Word and element location data:
= = = =

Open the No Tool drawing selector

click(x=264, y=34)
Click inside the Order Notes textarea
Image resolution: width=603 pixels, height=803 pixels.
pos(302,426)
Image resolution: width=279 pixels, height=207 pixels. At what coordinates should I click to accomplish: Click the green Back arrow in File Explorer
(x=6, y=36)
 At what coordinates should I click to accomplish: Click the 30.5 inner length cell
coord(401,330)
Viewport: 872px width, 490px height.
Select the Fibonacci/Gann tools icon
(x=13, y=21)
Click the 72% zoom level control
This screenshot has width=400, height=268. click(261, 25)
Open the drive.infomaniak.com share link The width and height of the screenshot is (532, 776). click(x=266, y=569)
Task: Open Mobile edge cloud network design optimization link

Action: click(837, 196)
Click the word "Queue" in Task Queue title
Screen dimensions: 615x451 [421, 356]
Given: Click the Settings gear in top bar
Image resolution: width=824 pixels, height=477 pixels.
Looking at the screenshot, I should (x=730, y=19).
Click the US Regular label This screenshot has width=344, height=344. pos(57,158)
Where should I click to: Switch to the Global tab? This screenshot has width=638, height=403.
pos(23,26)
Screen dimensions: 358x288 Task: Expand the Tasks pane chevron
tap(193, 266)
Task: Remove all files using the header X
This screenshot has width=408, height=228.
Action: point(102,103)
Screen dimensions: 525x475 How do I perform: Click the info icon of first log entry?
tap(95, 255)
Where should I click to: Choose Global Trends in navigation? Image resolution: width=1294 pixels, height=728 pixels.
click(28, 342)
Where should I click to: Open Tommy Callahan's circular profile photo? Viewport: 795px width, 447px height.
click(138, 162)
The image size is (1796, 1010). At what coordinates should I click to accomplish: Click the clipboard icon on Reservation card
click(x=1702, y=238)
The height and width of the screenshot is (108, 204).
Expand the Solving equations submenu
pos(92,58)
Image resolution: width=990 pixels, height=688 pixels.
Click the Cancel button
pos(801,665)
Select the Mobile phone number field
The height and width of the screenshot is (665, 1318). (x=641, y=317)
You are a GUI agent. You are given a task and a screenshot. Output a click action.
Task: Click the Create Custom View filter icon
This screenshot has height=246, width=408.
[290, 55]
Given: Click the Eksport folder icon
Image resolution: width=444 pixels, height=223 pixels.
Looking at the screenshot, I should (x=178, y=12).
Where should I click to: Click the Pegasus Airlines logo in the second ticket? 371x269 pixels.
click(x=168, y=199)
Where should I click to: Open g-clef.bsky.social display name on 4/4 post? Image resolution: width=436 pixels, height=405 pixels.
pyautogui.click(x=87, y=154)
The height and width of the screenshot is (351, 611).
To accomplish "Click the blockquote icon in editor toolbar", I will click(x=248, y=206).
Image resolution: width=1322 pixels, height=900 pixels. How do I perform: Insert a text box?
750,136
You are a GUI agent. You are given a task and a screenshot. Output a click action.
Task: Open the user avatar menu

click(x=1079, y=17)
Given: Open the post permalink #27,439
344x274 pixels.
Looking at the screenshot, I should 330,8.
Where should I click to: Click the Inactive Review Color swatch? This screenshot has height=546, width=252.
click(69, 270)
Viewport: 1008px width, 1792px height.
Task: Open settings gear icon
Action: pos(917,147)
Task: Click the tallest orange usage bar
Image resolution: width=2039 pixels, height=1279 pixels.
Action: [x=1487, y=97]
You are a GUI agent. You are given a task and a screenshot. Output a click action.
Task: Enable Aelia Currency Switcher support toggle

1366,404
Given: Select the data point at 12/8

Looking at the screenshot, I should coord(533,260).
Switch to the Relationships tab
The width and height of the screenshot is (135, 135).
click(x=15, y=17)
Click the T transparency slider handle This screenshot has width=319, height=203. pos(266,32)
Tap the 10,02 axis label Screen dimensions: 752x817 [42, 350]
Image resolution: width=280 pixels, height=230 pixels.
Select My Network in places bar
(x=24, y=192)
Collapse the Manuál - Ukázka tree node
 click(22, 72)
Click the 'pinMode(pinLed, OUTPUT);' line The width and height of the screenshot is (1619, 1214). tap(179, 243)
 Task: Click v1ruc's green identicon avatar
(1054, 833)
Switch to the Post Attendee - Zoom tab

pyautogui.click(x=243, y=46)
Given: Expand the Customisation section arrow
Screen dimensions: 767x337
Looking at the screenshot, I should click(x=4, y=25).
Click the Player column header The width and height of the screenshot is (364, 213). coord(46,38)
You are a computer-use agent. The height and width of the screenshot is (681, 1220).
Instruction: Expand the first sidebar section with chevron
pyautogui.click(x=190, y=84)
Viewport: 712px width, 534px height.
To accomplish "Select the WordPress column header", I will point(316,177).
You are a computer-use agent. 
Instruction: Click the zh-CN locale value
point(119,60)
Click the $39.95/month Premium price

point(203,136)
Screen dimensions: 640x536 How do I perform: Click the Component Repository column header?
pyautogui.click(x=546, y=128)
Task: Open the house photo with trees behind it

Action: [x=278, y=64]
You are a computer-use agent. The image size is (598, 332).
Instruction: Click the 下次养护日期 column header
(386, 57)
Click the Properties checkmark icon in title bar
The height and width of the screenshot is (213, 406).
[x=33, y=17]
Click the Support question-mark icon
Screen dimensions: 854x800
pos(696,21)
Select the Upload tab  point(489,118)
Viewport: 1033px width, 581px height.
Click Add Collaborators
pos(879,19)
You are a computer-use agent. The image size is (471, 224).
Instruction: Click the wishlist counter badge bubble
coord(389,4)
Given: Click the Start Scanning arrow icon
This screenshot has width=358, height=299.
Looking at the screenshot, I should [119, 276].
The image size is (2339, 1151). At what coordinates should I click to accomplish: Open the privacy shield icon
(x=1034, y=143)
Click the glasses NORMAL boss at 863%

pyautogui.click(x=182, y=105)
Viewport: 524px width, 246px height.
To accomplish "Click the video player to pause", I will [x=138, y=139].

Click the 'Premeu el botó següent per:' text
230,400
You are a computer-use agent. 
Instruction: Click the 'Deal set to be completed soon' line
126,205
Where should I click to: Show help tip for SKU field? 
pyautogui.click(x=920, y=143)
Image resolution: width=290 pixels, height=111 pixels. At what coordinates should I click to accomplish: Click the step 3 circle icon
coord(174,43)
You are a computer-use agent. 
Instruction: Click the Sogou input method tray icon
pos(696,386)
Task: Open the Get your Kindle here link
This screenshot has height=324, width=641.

= = = =

→ EXERCISE
Pick out each line above that contains the string "Viewport", and copy all of those lines in full.

→ RESULT
Viewport: 872px width, 490px height.
Where should I click to: Open Tommy Callahan's circular profile photo? Viewport: 795px width, 447px height.
Viewport: 1008px width, 1792px height.
Viewport: 712px width, 534px height.
Viewport: 1033px width, 581px height.
Viewport: 524px width, 246px height.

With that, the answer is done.